PROBLEM DETAILS
Only lines containing the string "Toggle" belong in the answer; find them in the records and copy them.

EXTRACTED ENTRIES
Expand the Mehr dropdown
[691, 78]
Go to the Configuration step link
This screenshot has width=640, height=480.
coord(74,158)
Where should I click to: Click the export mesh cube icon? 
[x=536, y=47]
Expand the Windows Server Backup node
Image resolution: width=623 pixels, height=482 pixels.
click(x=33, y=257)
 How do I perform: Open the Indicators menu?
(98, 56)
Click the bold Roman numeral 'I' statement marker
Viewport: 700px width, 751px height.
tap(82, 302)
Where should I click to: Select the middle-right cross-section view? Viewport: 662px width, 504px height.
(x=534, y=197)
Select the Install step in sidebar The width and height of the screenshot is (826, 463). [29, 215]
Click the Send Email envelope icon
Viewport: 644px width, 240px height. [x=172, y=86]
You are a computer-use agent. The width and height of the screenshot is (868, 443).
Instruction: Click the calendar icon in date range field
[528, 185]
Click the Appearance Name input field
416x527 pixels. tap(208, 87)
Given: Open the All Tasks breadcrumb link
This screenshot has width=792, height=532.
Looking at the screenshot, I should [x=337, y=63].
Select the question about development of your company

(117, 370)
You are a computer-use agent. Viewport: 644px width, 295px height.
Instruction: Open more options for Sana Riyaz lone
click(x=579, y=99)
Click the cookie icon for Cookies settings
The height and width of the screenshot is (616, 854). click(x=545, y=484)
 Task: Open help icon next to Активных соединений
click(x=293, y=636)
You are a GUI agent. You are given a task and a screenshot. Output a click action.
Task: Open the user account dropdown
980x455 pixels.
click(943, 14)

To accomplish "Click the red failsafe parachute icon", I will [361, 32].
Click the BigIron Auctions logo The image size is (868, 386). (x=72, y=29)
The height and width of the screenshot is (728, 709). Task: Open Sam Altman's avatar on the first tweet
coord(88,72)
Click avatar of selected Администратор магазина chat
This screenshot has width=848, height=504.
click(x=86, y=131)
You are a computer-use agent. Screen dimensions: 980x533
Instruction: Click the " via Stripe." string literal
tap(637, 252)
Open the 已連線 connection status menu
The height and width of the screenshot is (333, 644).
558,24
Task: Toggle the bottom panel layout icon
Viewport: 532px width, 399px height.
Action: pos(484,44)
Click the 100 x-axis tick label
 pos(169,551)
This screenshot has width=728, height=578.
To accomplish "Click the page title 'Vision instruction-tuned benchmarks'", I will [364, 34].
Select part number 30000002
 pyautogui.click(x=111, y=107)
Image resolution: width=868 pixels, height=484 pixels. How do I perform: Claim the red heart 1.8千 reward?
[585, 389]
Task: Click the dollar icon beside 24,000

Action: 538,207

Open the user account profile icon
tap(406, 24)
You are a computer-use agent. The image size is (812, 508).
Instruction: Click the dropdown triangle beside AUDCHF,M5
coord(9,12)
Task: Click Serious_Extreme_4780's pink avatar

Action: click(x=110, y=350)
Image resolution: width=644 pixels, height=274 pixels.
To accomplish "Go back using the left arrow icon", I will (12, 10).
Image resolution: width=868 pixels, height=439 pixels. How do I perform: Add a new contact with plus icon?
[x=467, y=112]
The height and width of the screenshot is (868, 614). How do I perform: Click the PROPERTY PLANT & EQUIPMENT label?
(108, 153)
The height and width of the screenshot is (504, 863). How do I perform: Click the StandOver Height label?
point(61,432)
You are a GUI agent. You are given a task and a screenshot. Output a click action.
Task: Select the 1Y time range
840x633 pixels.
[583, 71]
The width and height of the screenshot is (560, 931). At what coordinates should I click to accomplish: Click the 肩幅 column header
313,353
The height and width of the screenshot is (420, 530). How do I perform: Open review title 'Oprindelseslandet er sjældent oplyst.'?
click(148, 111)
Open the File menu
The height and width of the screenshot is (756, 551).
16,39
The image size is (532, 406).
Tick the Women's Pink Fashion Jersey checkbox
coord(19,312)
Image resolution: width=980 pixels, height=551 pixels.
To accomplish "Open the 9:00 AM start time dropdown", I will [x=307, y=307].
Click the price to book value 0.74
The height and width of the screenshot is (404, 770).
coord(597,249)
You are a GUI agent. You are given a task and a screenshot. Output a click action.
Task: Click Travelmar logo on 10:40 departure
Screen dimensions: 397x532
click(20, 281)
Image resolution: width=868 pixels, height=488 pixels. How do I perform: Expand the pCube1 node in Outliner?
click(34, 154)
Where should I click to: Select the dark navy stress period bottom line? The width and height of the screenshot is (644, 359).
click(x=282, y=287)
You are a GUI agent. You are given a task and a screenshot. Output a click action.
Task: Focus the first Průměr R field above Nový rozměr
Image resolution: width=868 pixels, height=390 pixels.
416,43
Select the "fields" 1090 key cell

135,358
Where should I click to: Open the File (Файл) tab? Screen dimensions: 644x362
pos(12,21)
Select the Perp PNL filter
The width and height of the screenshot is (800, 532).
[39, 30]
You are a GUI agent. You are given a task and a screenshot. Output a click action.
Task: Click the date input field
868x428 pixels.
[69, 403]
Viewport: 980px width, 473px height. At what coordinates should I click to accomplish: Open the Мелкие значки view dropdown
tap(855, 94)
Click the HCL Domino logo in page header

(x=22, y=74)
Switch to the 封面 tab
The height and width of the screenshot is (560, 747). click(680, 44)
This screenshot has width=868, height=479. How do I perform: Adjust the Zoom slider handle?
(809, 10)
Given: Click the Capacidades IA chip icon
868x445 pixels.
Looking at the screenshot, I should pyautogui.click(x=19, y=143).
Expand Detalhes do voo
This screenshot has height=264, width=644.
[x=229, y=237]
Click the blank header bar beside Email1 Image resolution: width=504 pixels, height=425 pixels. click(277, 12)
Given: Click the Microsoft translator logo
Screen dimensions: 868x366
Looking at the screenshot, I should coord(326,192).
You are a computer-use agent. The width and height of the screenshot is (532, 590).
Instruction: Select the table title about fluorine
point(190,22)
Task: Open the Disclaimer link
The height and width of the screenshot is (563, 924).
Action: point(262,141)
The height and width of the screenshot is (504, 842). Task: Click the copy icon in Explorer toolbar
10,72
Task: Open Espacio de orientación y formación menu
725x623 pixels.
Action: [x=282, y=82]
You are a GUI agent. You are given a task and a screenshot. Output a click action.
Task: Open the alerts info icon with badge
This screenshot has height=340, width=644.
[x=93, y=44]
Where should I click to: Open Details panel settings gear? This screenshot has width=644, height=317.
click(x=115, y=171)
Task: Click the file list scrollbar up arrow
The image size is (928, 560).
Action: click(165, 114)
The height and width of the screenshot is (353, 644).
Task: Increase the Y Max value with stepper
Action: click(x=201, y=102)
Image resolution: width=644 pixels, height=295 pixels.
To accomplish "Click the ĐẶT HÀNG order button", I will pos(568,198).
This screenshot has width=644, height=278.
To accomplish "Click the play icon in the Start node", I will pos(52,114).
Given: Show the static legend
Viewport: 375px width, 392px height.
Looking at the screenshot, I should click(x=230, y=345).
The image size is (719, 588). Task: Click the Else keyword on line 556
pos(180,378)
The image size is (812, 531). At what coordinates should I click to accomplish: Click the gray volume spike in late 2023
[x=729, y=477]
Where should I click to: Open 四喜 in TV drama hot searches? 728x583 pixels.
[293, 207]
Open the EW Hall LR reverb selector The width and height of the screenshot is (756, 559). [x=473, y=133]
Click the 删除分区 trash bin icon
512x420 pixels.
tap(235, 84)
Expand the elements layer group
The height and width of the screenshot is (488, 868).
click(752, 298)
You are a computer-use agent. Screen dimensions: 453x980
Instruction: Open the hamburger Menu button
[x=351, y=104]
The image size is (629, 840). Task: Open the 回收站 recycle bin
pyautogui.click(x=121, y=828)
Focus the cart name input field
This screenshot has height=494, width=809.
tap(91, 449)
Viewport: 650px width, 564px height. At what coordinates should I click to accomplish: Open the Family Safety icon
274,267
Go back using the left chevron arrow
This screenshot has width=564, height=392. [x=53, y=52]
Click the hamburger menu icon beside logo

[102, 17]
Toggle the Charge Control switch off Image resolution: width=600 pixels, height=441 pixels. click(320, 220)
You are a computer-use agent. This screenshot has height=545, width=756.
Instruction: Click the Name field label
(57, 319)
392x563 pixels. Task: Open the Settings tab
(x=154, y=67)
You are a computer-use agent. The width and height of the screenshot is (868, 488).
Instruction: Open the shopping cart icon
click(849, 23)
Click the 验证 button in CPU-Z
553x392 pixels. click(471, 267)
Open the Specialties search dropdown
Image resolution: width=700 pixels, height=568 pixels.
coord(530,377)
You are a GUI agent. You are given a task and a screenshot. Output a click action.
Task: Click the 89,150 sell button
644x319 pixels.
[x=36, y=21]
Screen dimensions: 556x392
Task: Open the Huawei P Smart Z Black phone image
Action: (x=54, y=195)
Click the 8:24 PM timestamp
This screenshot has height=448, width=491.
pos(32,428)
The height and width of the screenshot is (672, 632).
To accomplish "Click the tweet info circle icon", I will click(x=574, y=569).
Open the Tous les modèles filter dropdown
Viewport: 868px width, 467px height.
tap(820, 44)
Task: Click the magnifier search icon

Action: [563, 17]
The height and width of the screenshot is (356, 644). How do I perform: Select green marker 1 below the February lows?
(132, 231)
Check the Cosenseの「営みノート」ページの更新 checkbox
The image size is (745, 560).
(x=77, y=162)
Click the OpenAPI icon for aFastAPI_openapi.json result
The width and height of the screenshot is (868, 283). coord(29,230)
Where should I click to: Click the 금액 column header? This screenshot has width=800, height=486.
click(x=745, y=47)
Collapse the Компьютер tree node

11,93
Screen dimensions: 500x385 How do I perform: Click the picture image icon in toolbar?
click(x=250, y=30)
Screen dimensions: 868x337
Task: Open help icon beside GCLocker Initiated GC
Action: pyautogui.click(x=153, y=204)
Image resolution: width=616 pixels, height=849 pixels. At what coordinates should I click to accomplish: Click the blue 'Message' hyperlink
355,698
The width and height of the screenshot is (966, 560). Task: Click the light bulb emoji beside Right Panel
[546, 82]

WORKED SOLUTION
Task: Toggle the bottom panel layout icon
Toggle the Charge Control switch off Image resolution: width=600 pixels, height=441 pixels. click(320, 220)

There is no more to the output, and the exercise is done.